Recently, the Evo2 bio AI model, jointly developed by Arc Institute and Nvidia, was officially released. This foundational model is based on DNA data from over 100,000 species, aiming to deeply decode various complex phenomena in biology. Evo2 can identify patterns in the genetic sequences of different organisms that researchers would typically take years to discover, significantly enhancing the ability to identify disease-related mutations and enabling the design of entirely new genomes comparable to simple bacteria.

image.png

The training of Evo2 involved processing over 93 trillion nucleotides, far surpassing its predecessor, Evo1. The development team consists of members from Nvidia and the nonprofit biomedical research institution Arc Institute in Palo Alto, California, who collaborated closely with researchers from Stanford University, the University of California, Berkeley, and the University of California, San Francisco. Evo2 not only possesses powerful computational capabilities but has also made positive explorations in transparency and interpretability. To promote open scientific research, the research team has made Evo2's training data, code, and model weights publicly available, marking it as the largest fully open-source bio AI model to date.

image.png

Patrick Hsu, co-founder of Arc Institute and assistant professor at UC Berkeley, stated that the development of Evo2 represents a significant breakthrough in the field of generative biology. Through this technology, machines can "read," "write," and "think" in the language of nucleotides, advancing the progress of biological research. Evo2's training capabilities are comparable to those of large-scale language models, demonstrating strong potential in predicting disease mutations and designing potential artificial life.

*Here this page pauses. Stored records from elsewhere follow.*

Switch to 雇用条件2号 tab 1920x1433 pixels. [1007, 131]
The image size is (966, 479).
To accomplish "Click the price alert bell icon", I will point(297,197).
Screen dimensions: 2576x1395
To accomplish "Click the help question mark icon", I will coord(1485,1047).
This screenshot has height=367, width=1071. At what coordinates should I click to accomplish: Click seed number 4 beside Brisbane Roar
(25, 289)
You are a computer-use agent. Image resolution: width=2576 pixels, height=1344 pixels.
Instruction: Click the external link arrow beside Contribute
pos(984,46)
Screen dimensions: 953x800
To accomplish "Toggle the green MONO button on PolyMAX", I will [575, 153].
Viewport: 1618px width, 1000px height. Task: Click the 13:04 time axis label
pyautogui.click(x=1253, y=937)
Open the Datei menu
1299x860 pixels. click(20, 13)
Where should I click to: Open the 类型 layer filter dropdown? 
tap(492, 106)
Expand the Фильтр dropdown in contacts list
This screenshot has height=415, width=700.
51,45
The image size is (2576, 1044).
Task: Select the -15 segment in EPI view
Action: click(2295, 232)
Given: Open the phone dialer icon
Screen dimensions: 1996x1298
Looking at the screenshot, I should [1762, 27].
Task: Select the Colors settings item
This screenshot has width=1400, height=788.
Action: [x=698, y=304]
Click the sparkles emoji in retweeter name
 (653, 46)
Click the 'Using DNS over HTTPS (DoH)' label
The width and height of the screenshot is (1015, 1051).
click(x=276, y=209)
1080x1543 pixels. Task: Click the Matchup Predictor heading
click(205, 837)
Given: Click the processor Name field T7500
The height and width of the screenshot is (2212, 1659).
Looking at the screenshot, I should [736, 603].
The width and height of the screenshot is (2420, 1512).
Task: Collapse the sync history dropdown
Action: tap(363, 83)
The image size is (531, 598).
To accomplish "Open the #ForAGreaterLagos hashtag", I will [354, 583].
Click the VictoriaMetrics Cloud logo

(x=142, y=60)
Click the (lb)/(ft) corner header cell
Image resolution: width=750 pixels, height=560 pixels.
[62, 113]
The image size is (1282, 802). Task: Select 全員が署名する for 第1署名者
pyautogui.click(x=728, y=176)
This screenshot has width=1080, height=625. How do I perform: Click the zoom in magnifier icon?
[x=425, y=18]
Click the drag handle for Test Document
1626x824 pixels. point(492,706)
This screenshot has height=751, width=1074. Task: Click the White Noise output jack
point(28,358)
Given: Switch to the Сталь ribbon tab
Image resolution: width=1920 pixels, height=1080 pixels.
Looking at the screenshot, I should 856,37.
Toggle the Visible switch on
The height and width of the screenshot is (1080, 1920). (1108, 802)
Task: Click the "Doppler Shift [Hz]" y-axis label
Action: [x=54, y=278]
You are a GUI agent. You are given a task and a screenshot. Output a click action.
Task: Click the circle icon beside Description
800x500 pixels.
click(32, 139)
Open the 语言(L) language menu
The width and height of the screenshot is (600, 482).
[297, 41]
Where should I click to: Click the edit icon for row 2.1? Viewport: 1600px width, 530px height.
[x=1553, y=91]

Moreover, Evo2 can provide new ideas for the design of biotherapies, such as gene therapies activated by specific cell types, to reduce side effects and improve treatment precision. The development of Evo2 is not only a technical breakthrough but also has a profound impact on the understanding of biology.

While ensuring the responsible development of the model, researchers deliberately excluded data from pathogens that could infect humans and other complex organisms. Anthony Costa, Nvidia's Director of Digital Biology, stated that Evo2 breaks the limitations of biological foundational models, providing scientists worldwide with a powerful collaborative tool to address significant health and disease challenges faced by humanity.